> _Written problem_: Copy out only the lines starting at "Riau (11, 128)" and ending at "Beritahu saya akan tindak", with "Siak" swapped for "Pekanbaru" and nothing else changed.
# Stored rows start
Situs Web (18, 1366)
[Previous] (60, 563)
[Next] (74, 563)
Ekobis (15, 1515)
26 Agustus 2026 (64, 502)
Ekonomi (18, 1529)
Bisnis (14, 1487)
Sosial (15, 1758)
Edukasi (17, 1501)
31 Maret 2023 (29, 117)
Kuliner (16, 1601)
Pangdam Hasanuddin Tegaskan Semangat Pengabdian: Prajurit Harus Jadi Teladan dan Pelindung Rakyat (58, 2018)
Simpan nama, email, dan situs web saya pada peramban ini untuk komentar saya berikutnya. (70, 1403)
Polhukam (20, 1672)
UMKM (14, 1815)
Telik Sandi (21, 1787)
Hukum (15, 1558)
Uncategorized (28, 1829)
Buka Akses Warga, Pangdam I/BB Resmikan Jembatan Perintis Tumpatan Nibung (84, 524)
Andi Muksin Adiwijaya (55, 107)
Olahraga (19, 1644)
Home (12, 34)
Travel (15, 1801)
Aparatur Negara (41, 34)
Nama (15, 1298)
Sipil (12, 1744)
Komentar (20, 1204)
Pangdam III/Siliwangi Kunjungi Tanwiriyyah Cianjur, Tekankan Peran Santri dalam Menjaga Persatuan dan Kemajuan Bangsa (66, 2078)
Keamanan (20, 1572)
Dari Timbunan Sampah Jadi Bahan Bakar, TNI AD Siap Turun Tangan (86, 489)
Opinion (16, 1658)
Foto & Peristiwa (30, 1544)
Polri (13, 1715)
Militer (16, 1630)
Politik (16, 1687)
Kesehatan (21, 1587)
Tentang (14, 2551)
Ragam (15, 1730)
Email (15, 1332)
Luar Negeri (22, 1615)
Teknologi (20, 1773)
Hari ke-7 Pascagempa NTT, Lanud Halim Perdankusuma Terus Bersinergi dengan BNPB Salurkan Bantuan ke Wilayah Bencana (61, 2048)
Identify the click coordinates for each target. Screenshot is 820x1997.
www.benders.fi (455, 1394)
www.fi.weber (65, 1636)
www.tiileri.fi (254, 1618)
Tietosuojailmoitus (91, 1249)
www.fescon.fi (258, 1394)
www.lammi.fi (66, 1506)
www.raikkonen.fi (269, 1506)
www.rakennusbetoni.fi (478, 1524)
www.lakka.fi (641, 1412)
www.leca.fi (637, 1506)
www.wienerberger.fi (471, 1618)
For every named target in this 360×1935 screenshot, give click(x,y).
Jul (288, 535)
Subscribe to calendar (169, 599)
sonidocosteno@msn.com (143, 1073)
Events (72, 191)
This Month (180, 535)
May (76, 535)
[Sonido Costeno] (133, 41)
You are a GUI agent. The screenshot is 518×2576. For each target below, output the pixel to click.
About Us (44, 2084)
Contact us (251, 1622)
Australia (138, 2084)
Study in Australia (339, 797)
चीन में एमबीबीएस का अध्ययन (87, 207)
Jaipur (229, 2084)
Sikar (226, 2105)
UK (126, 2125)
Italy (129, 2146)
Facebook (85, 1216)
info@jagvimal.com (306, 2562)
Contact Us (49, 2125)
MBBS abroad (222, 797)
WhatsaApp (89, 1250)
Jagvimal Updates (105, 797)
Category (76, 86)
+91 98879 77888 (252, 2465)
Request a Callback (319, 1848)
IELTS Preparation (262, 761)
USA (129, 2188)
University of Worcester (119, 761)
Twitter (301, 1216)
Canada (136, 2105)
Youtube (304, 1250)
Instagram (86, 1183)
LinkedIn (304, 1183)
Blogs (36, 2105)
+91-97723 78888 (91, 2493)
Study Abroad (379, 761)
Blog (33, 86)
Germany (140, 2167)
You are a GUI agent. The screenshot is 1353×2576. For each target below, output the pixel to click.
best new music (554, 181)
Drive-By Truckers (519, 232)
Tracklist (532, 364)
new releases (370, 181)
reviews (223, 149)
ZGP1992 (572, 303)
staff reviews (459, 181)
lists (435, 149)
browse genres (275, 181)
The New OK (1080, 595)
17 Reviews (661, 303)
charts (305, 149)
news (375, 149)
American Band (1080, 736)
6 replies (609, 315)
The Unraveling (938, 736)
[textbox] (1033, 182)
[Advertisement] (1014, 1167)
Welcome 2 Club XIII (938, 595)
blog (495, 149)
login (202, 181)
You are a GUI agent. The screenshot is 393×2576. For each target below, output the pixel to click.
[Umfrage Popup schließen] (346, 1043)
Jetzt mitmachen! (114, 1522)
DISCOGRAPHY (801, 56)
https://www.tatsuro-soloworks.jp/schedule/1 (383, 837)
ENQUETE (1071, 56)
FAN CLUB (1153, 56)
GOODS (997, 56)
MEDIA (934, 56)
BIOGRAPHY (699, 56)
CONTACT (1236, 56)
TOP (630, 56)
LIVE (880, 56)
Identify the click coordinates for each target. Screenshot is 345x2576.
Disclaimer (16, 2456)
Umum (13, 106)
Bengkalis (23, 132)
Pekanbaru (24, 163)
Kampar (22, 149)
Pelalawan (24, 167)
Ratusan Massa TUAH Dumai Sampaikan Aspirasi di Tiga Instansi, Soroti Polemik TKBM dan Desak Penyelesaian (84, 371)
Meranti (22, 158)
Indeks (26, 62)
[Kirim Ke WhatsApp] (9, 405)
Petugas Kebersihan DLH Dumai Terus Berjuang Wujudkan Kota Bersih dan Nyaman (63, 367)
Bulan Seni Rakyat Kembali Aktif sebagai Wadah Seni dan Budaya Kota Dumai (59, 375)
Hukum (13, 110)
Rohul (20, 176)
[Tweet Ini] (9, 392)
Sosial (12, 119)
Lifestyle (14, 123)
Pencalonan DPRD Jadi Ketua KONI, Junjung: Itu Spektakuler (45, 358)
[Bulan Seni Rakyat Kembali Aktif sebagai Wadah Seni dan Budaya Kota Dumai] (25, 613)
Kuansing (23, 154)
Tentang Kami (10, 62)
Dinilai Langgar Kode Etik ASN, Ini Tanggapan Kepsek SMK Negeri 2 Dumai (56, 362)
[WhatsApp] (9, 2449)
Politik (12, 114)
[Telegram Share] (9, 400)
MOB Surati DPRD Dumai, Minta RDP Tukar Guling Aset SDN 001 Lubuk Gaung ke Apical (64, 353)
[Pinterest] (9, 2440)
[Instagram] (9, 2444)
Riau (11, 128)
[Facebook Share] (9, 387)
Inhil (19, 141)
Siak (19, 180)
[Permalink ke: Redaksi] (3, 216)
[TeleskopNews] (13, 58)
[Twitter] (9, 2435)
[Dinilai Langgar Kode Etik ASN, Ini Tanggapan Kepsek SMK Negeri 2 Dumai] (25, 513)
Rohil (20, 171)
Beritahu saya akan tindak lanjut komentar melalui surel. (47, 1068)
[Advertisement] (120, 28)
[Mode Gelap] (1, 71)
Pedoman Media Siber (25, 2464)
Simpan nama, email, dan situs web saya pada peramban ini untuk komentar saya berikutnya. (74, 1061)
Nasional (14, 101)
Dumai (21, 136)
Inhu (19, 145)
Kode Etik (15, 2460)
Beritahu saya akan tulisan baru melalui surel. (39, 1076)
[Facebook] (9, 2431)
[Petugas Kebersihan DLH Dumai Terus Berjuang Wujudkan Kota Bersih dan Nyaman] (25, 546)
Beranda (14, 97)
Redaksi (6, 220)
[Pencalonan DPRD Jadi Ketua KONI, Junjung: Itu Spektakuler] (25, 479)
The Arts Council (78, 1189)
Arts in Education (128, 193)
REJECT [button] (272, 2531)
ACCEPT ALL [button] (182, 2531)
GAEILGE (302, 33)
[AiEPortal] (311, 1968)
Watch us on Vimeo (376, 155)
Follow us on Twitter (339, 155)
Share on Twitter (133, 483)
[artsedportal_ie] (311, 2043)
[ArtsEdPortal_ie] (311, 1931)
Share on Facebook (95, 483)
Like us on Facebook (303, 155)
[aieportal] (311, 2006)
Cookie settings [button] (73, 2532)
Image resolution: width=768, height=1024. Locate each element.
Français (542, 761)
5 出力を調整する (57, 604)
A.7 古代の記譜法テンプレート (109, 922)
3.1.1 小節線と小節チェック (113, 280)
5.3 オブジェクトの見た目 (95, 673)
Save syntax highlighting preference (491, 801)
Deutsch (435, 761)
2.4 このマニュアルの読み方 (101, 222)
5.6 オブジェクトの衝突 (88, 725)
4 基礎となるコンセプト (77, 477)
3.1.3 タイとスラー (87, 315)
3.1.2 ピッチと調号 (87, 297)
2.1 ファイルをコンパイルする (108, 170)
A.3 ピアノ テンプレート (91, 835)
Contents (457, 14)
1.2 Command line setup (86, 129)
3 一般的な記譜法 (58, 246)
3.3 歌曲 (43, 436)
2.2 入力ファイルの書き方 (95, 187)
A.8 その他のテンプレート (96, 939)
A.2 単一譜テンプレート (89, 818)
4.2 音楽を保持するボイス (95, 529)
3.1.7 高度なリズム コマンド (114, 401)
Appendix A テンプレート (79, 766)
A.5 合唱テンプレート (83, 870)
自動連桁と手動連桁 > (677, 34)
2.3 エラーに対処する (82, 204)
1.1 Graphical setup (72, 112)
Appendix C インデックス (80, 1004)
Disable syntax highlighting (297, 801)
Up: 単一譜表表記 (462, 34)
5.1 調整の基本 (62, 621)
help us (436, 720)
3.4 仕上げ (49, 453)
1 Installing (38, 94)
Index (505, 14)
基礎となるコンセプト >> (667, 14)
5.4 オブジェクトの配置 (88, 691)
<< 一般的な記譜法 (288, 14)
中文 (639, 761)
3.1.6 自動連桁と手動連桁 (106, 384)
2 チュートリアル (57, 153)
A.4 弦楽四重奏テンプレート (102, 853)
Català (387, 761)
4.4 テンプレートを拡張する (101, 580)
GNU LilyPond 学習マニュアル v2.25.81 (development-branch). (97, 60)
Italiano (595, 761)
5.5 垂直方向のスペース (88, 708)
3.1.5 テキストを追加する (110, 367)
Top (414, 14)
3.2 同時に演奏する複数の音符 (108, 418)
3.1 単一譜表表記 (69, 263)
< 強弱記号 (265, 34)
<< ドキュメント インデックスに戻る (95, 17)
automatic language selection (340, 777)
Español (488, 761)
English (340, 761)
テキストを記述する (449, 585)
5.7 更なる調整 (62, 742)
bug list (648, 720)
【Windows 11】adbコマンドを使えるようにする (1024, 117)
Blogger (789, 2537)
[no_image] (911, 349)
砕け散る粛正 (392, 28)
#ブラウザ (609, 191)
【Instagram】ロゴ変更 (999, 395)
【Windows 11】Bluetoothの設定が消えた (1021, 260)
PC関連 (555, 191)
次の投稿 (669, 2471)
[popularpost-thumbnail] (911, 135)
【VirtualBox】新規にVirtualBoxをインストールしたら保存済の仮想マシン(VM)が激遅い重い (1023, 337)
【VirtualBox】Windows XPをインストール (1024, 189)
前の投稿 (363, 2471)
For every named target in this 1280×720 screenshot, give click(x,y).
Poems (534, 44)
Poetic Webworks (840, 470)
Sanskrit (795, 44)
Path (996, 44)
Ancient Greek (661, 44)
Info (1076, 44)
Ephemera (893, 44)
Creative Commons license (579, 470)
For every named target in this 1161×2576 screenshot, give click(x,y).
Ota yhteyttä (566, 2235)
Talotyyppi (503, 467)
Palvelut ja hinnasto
# Stored rows end
> _Reply_:
Riau (11, 128)
[Facebook Share] (9, 387)
Inhil (19, 141)
Pekanbaru (19, 180)
[Permalink ke: Redaksi] (3, 216)
[TeleskopNews] (13, 58)
[Twitter] (9, 2435)
[Dinilai Langgar Kode Etik ASN, Ini Tanggapan Kepsek SMK Negeri 2 Dumai] (25, 513)
Rohil (20, 171)
Beritahu saya akan tindak lanjut komentar melalui surel. (47, 1068)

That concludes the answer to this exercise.